ACTIVITY -> Begin with the line that holds "The height and width of the screenshot is (376, 396)." and repeat each line after it exactly, ending with the last line of the listing.

+ + +

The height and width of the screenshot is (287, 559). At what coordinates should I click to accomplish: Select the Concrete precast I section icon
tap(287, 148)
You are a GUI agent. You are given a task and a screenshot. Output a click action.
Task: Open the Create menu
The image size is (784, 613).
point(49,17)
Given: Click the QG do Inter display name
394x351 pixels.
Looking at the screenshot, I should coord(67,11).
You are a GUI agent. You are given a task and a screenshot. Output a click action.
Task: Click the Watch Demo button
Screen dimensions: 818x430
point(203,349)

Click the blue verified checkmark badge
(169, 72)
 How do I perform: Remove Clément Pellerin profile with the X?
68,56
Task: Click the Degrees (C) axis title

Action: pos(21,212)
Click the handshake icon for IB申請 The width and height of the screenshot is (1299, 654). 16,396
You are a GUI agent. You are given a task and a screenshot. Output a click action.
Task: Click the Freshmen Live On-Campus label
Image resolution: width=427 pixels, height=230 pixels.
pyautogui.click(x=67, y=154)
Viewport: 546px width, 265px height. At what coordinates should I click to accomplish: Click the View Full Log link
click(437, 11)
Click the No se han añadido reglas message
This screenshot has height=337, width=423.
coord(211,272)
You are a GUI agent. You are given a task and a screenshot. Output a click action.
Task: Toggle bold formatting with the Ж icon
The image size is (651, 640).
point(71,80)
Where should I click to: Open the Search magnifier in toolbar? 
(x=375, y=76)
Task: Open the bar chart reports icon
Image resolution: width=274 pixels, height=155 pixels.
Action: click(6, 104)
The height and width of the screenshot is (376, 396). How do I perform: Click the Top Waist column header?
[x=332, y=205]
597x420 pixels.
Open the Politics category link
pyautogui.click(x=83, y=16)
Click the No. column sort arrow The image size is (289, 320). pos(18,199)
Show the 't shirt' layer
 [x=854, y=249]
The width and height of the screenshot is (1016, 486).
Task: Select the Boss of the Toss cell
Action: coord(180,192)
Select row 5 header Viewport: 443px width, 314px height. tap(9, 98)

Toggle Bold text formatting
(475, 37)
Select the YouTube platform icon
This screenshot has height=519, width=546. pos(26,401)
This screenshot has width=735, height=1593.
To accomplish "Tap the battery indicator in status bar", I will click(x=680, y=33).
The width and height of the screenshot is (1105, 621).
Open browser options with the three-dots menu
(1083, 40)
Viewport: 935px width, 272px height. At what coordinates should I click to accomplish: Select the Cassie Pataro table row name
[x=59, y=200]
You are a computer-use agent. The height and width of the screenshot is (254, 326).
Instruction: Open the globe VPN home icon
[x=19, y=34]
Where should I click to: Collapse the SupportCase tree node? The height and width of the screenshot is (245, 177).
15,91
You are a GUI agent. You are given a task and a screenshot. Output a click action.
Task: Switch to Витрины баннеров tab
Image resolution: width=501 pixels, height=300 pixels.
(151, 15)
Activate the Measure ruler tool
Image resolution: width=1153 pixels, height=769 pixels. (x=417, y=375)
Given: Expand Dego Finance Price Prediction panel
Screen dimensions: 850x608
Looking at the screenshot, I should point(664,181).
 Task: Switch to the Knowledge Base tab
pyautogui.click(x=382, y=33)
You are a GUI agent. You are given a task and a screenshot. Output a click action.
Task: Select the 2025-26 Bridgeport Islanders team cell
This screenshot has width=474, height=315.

+ + +

FINAL ANSWER ->
The height and width of the screenshot is (376, 396). How do I perform: Click the Top Waist column header?
[x=332, y=205]
597x420 pixels.
Open the Politics category link
pyautogui.click(x=83, y=16)
Click the No. column sort arrow The image size is (289, 320). pos(18,199)
Show the 't shirt' layer
 [x=854, y=249]
The width and height of the screenshot is (1016, 486).
Task: Select the Boss of the Toss cell
Action: coord(180,192)
Select row 5 header Viewport: 443px width, 314px height. tap(9, 98)

Toggle Bold text formatting
(475, 37)
Select the YouTube platform icon
This screenshot has height=519, width=546. pos(26,401)
This screenshot has width=735, height=1593.
To accomplish "Tap the battery indicator in status bar", I will click(x=680, y=33).
The width and height of the screenshot is (1105, 621).
Open browser options with the three-dots menu
(1083, 40)
Viewport: 935px width, 272px height. At what coordinates should I click to accomplish: Select the Cassie Pataro table row name
[x=59, y=200]
You are a computer-use agent. The height and width of the screenshot is (254, 326).
Instruction: Open the globe VPN home icon
[x=19, y=34]
Where should I click to: Collapse the SupportCase tree node? The height and width of the screenshot is (245, 177).
15,91
You are a GUI agent. You are given a task and a screenshot. Output a click action.
Task: Switch to Витрины баннеров tab
Image resolution: width=501 pixels, height=300 pixels.
(151, 15)
Activate the Measure ruler tool
Image resolution: width=1153 pixels, height=769 pixels. (x=417, y=375)
Given: Expand Dego Finance Price Prediction panel
Screen dimensions: 850x608
Looking at the screenshot, I should point(664,181).
 Task: Switch to the Knowledge Base tab
pyautogui.click(x=382, y=33)
You are a GUI agent. You are given a task and a screenshot. Output a click action.
Task: Select the 2025-26 Bridgeport Islanders team cell
This screenshot has width=474, height=315.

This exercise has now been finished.